Тшера махнула клинками, но они разрезали лишь воздух.
– Нас много, – раздался другой голос – позади неё. – И ты нас не видишь.
Её окружали шаги – человек семь, не меньше, все мужчины – молодые, ловкие и сильные. Легконогие. Наверняка хоть чем-то да вооружённые. А главное – зрячие. Она же тонула в непроглядной тьме. Тьма заполняла незнакомый ей переулок, тьма скрывала луну и звёзды, тьма теснила её грудь, поднималась к горлу удушающей горечью, сжимала её голову в тисках, вязкой жижей шла носом и текла из глаз и ушей. Как тогда, на итоговом испытании, когда её отравил Астервейг, а вокруг рычали голодные гиелаки.
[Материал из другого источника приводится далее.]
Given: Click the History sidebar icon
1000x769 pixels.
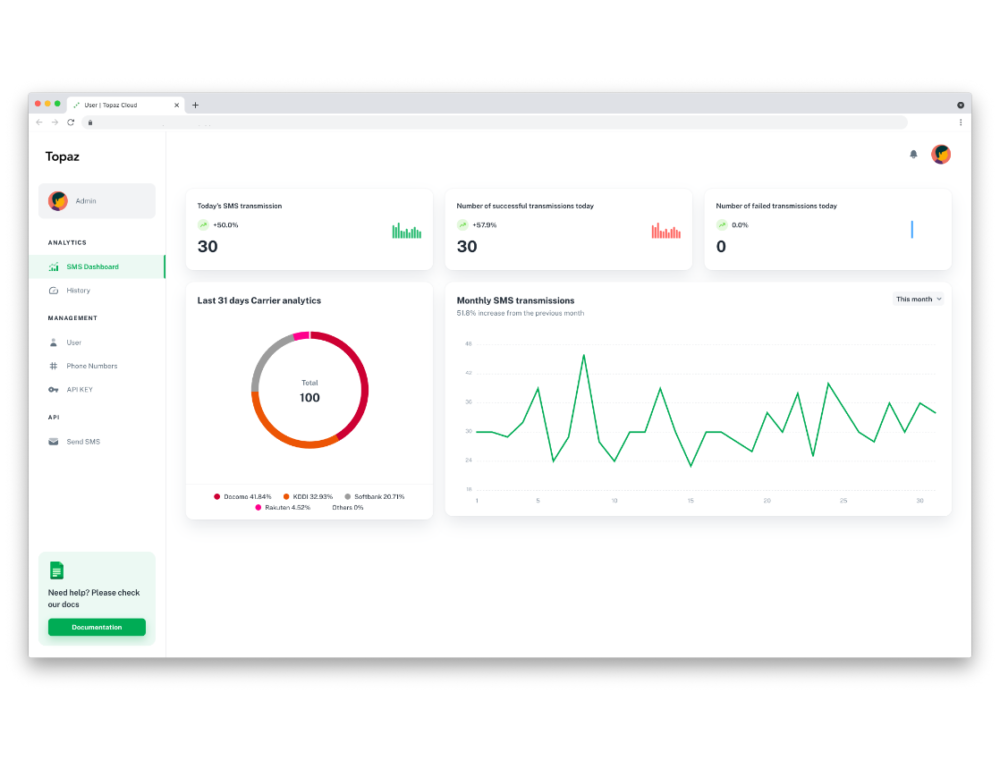Looking at the screenshot, I should (x=54, y=291).
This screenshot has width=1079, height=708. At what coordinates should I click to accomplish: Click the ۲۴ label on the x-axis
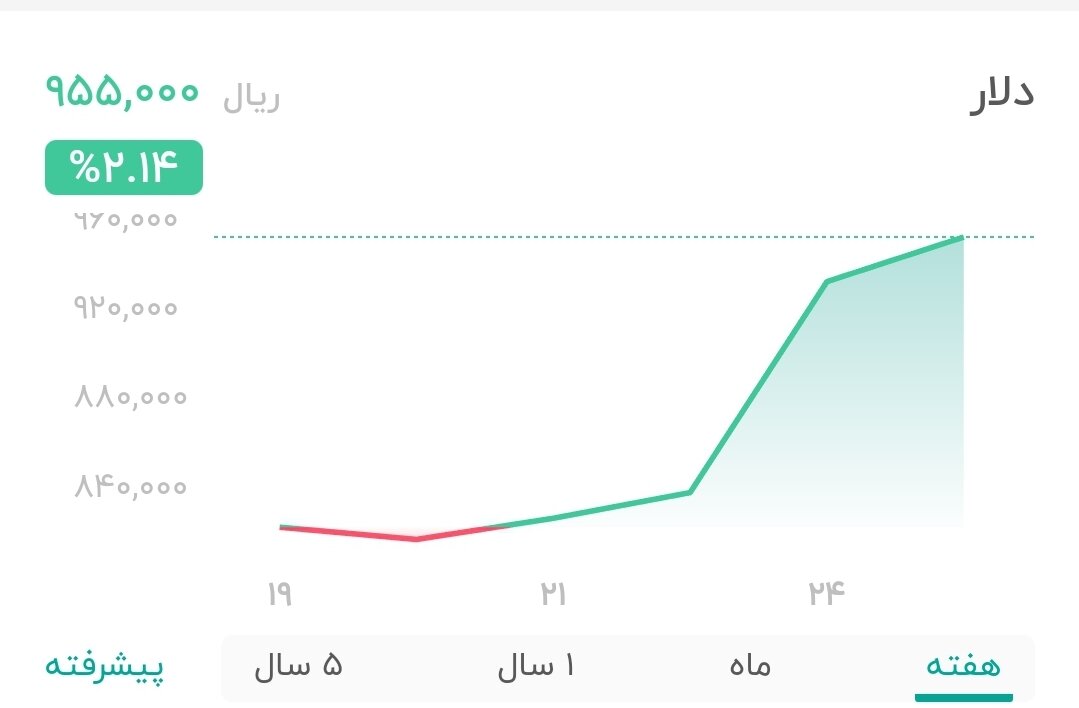pyautogui.click(x=828, y=592)
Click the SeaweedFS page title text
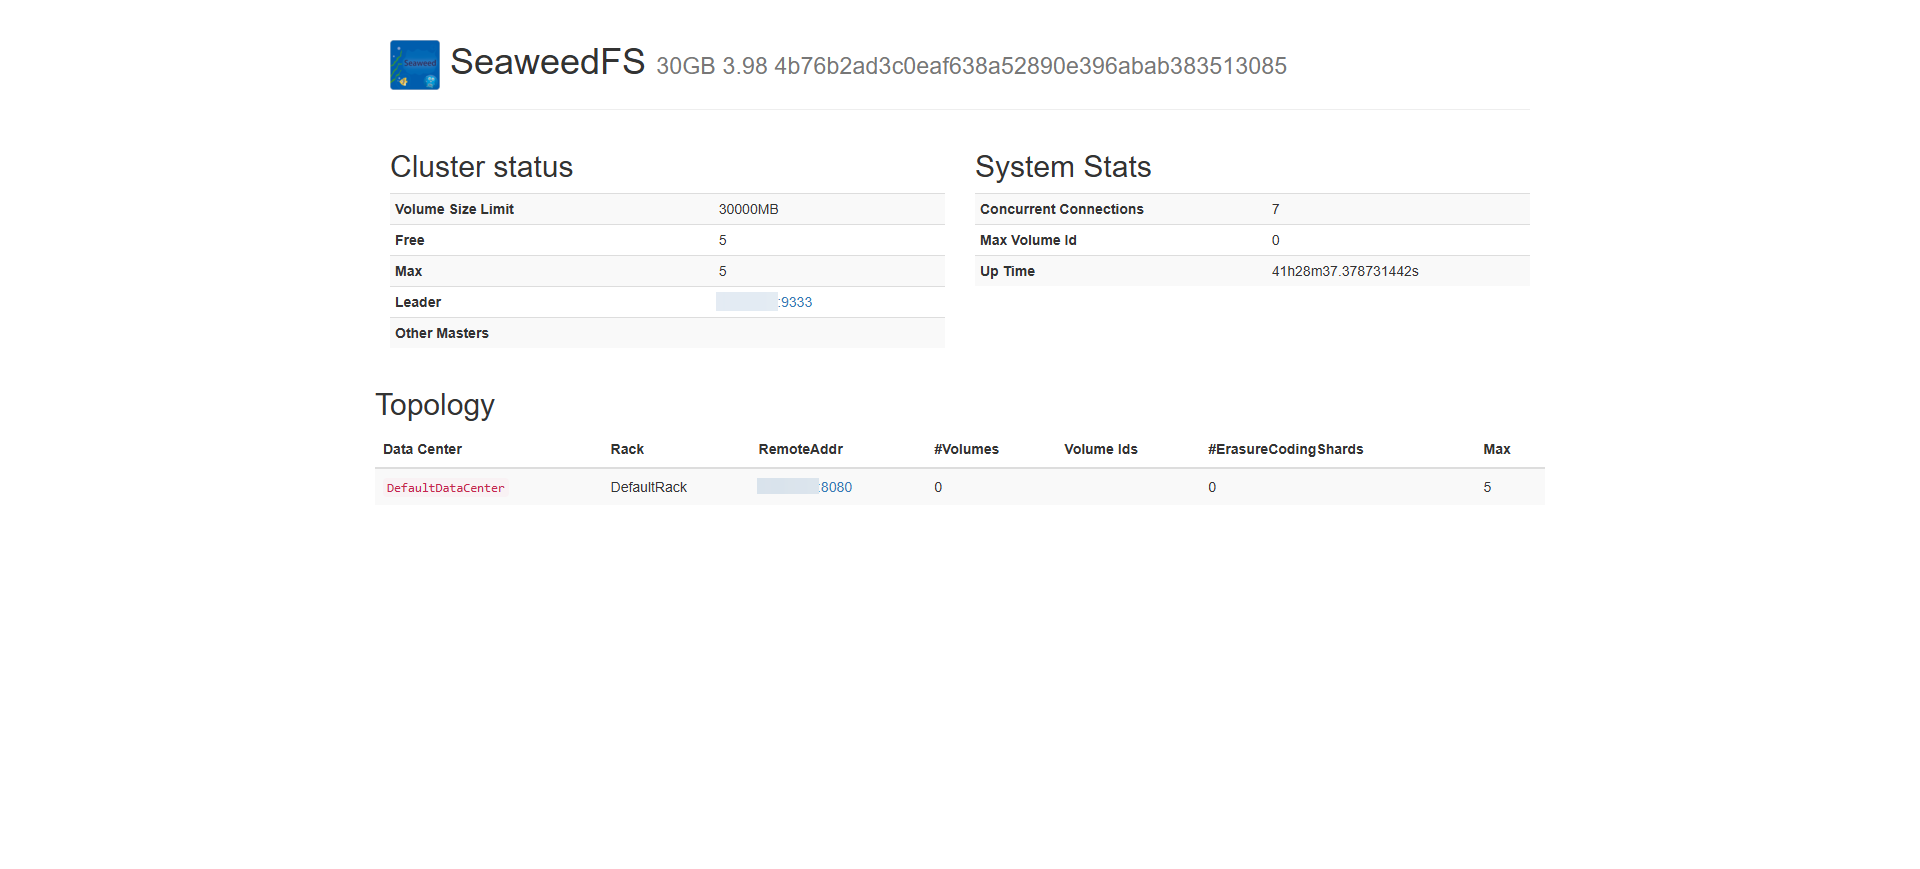This screenshot has width=1920, height=869. point(547,62)
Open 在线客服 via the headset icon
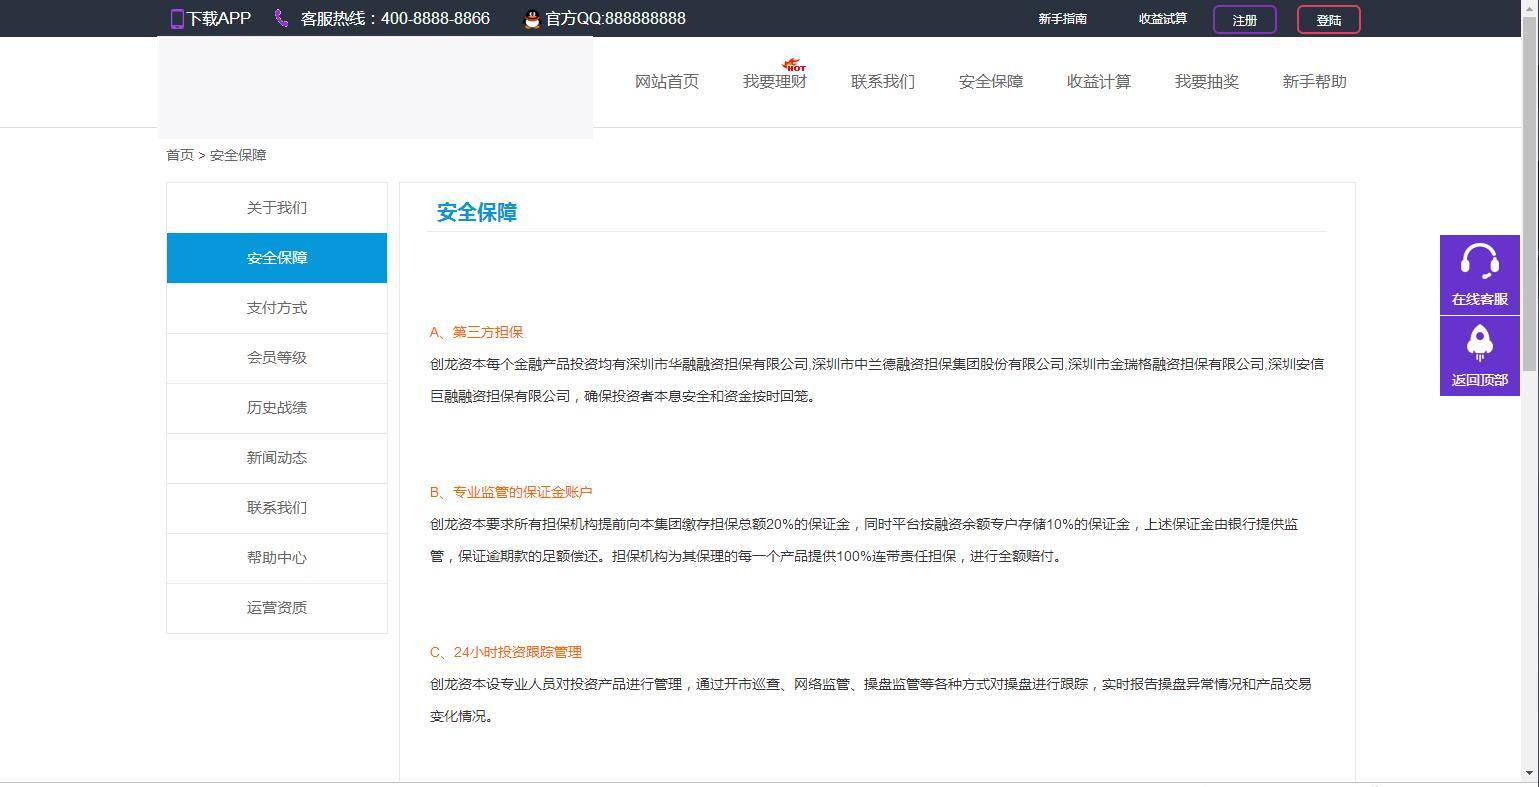This screenshot has height=787, width=1539. 1479,263
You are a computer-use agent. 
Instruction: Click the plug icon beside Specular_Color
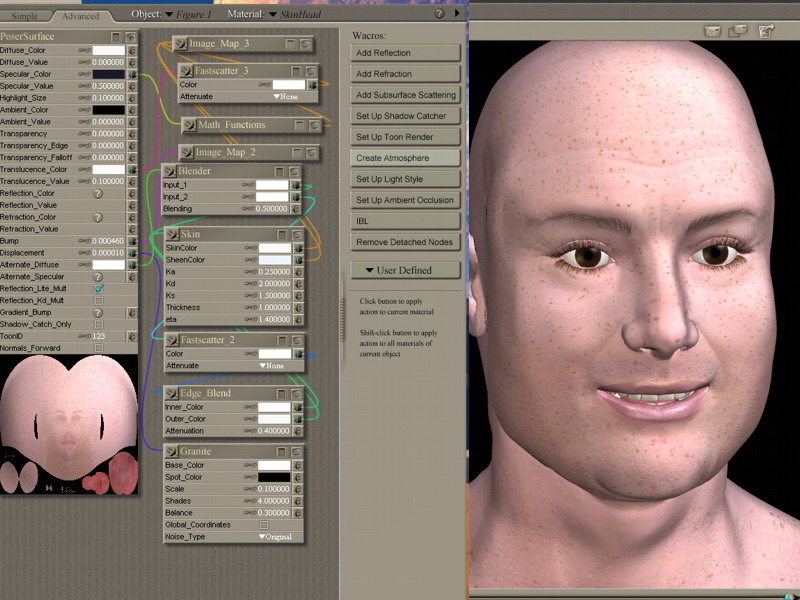coord(132,74)
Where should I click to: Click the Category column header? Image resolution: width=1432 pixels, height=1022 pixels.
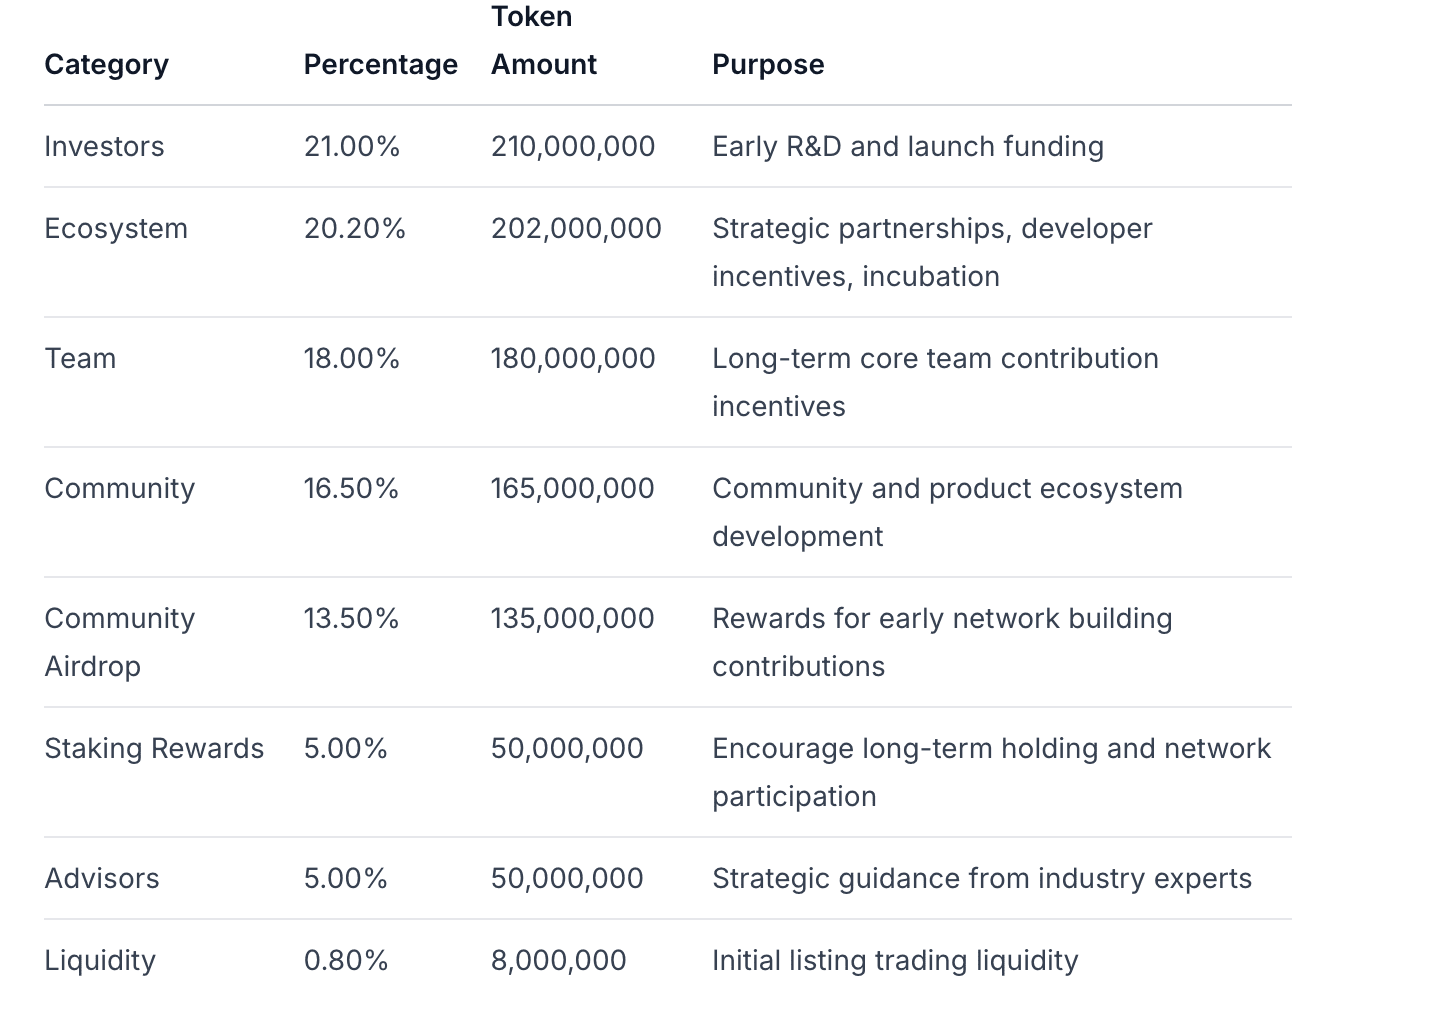pyautogui.click(x=106, y=64)
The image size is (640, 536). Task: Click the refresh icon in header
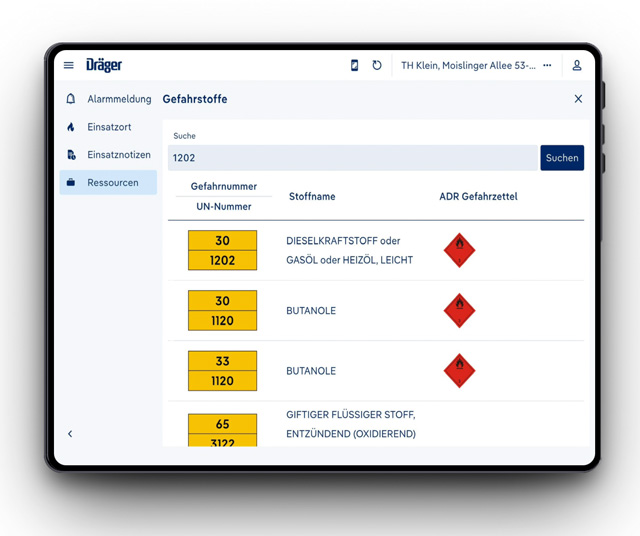377,65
Только сейчас вместо зверей были люди.
– Что вам нужно?! – выкрикнула Тшера сквозь забившую горло тьму – во тьму внешнюю, и голос показался ей чужим: плаксивым, не таким хриплым, как её настоящий.
– Месть за брата, – ответил кто-то новый, опять с другой стороны.
Тшера пыталась вслушиваться в отзвуки, ловить малейшие колебания воздуха, чтобы вычислить, где стоят противники, но грохот собственного сердца заглушал всё.
«Моя паника меня и убьёт. Это ты со мной сделал, Астервейг!»
– Какого, к Неименуемому, брата?
– Помнишь Айара? – Опять новый голос. – Ты переспала с ним в Кестреле.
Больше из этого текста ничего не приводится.